[Task material Boundary: Start]

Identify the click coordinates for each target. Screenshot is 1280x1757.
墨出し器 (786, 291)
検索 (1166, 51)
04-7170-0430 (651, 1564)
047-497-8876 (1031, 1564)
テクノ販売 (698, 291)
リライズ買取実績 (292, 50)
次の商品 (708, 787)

[Task material Boundary: End]

• _Your task_:
Please copy the entire listing, leaving each line exactly as written.

• _Response_:
Identify the click coordinates for each target. Screenshot is 1280x1757.
墨出し器 (786, 291)
検索 (1166, 51)
04-7170-0430 (651, 1564)
047-497-8876 (1031, 1564)
テクノ販売 (698, 291)
リライズ買取実績 (292, 50)
次の商品 (708, 787)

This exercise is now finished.